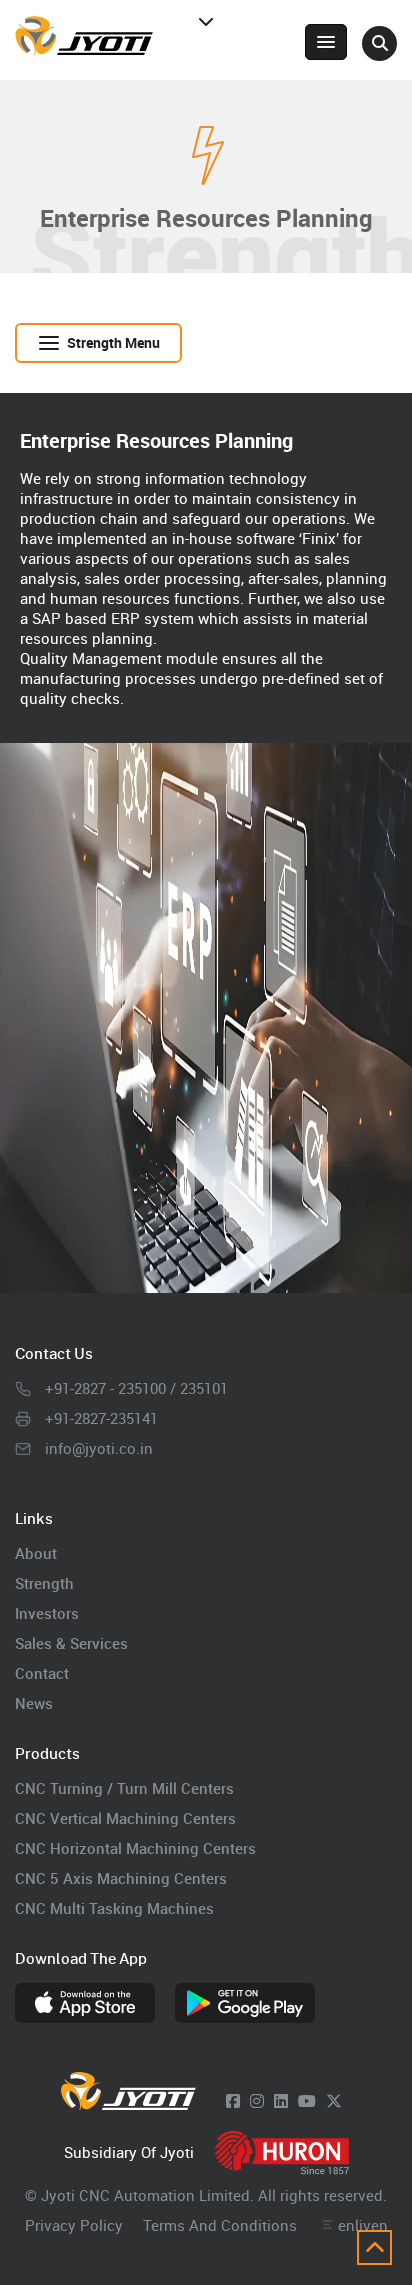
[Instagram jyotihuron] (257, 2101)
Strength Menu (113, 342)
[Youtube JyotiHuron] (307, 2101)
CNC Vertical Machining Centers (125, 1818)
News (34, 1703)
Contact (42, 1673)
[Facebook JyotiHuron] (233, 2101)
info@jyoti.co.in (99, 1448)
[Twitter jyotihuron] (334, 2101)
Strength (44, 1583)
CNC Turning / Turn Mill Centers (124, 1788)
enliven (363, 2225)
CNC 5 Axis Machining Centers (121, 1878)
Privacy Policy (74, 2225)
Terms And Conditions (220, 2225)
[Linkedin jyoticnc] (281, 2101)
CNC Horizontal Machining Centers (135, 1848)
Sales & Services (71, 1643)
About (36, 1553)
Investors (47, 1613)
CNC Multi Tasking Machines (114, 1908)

What you are asked to do: Please update the rows above by replacing "Machining Centers" with "Machining Centres" wherever it appears, leaving everything else unchanged and omitting the pictures.

The reply:
[Instagram jyotihuron] (257, 2101)
Strength Menu (113, 342)
[Youtube JyotiHuron] (307, 2101)
CNC Vertical Machining Centres (125, 1818)
News (34, 1703)
Contact (42, 1673)
[Facebook JyotiHuron] (233, 2101)
info@jyoti.co.in (99, 1448)
[Twitter jyotihuron] (334, 2101)
Strength (44, 1583)
CNC Turning / Turn Mill Centers (124, 1788)
enliven (363, 2225)
CNC 5 Axis Machining Centres (121, 1878)
Privacy Policy (74, 2225)
Terms And Conditions (220, 2225)
[Linkedin jyoticnc] (281, 2101)
CNC Horizontal Machining Centres (135, 1848)
Sales & Services (71, 1643)
About (36, 1553)
Investors (47, 1613)
CNC Multi Tasking Machines (114, 1908)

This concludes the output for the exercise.